Une tendance essentielle marque la période: la baisse de la part des salaires dans la valeur ajoutée (c’est-à-dire la hausse du taux d’exploitation), ceci dans un contexte de mondialisation où le capital met en concurrence les forces de travail au niveau mondial. Par ailleurs, s’approfondissent le déséquilibre des Etats-Unis et leur besoin d’un afflux soutenu de capitaux extérieurs, notamment asiatiques (Chine, Japon). Le paradoxe de cette situation est que plus le capitalisme réussit à remodeler le monde à sa convenance, plus ses contradictions se durcissent.

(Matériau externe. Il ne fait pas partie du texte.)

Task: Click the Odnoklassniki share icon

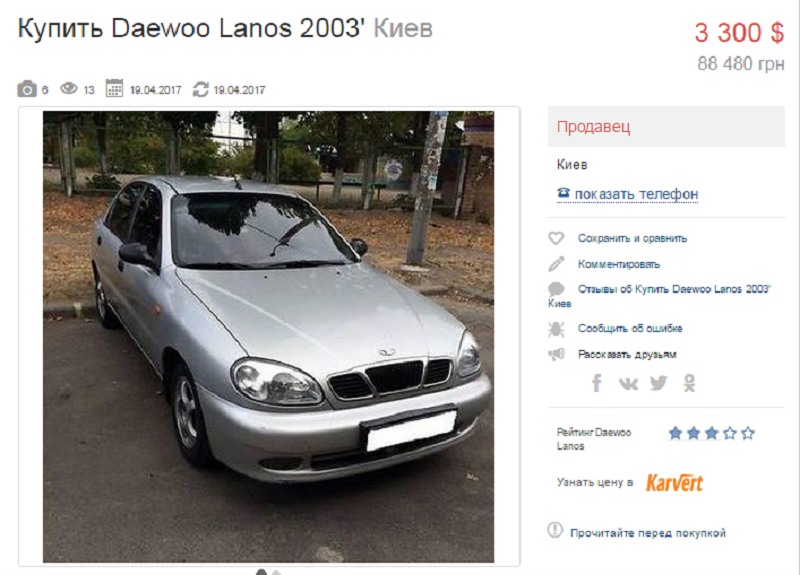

Concluant ces développements, l’auteur souligne que la question essentielle est de savoir si l’instabilité actuelle va se dénouer selon l’axe des conflits intercapitalistes ou celui des affrontements sociaux.

Parmi les autres développements de l’ouvrage, on notera tout particulièrement, ceux qui renvoient à des débats qui ont pu surgir dans une certaine aire «alternative».

Il s’agit d’abord des thèses sur le «capitalisme cognitif» qui prétendent que le capitalisme est entré dans une phase totalement nouvelle, de celles sur la fin du travail. De plus, est abordée et critiquée la thèse des positions qui présentent la revendication d’un revenu universel comme la voie à privilégier dans un processus d’émancipation.

À tous ces constructeurs de systèmes, Michel Husson répond qu’il ne peut y avoir d’émancipation sociale sans libération du travail. La libération sociale ne peut s’accomplir en désertant le terrain de l’entreprise, au sens large.

Dans d’autres développements essentiels de son livre, Michel Huson s’attache à définir un programme de transformation sociale fondé sur deux axes essentiels: la réduction du temps de travail et une autre répartition des revenus s’attaquant aux revenus financiers et favorisant salaires et des minima sociaux.

Il en démontre la viabilité économique, mais souligne que le problème essentiel est la viabilité politique: tout programme de transformation sociale se heurtera à une mobilisation résolue des possédants et dominants.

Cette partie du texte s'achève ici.